The model is capable of classifying images into 20 different classes (the exact classes can be found in the assignment PDF file).
To evaluate performance of trained models, we were provided with evaluation server. It took the trained model and tested it on a unknown set of images. This particular model could reach best ~0.77 accuracy on a dedicated testing dataset.
The model architecture is a CNN derived from VGG16. In particular, the derived architecture has different from VGG16 input size, slightly altered hyperparameters, more/less convolutional, max pooling layers. VGG16 was choisen as a base architecture because it seemed a decent option for image classification tasks. Also, it was easier to implement in code than ResNet or similar architectures.

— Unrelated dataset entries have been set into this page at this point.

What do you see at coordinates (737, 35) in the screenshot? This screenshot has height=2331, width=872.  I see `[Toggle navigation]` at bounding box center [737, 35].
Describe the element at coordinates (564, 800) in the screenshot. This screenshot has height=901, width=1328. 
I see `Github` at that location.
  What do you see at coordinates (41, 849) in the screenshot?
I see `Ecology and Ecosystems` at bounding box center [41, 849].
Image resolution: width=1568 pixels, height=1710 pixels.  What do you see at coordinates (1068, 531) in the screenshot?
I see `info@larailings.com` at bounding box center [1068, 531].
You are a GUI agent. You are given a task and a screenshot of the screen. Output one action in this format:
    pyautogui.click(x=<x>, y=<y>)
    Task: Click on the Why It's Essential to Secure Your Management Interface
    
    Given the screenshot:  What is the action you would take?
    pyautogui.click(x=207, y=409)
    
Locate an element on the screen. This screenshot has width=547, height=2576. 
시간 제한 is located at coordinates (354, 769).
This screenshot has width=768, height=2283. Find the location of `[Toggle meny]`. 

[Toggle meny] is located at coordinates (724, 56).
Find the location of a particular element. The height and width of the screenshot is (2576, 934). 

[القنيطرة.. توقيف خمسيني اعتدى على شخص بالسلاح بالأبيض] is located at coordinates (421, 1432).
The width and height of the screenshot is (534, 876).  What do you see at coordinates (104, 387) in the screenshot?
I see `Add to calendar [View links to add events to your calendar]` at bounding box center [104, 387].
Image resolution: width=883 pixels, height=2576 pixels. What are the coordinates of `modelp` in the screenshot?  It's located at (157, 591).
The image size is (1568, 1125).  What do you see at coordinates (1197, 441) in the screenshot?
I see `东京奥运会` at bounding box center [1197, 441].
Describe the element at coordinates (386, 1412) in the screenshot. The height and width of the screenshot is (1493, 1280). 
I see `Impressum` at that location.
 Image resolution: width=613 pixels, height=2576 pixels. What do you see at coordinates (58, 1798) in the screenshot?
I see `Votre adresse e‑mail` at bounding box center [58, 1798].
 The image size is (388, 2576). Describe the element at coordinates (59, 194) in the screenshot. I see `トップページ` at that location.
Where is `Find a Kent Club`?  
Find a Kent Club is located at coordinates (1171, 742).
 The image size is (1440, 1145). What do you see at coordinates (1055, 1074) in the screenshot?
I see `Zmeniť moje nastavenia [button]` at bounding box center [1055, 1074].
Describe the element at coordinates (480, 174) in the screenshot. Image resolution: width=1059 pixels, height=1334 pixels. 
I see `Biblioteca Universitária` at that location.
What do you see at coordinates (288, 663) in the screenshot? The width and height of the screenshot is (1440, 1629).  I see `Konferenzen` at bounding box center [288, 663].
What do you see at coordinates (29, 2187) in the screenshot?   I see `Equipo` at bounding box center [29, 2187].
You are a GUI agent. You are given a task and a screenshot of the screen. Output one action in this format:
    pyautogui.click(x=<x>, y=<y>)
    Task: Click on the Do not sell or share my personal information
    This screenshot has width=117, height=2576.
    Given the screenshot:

The training data was contributed by course participants, which was then cleaned by the university staff. After that, my task was to prepare, augment and load the data to disk/RAM/VRAM for further training and/or evaluation.
The directory runs/
contains tensorboard log files for different combinations of hyperparameters, model architecture, optimizers, training (augmented)/testing data, etc.
Note: this repository is effectively archived and is not planned to be further developed (except for probably text/code typos).
To start training the model, create a directory training_data/
with the train data and run train.py
script with an arbitrary positional argument (for example, on Windows, python.exe train.py model
). train.py
loads, splits, augments the data, and then trains, evaluates, tests, and saves the model. It also logs the process to the standard output and tensorboard log files.
If your machine has a dedicated GPU which supports CUDA, the whole training and evaluation procceses will done on the GPU. Otherwise, the CPU is going to be used.
To open TensorBoard dashboard for metric monitoring, you should have TensorBoard properly installed on the machine, and run the following in the terminal/cmd/etc.:
tensorboard --logdir={path_to_project_dir}/runs
where path_to_project_dir
is to be substitued.
It's important to mention that the model accuracy strongly depeneds on the training data. For this particular architecture, augmentation/training/evaluation approach, the better and the more the data => the higher the accuracy.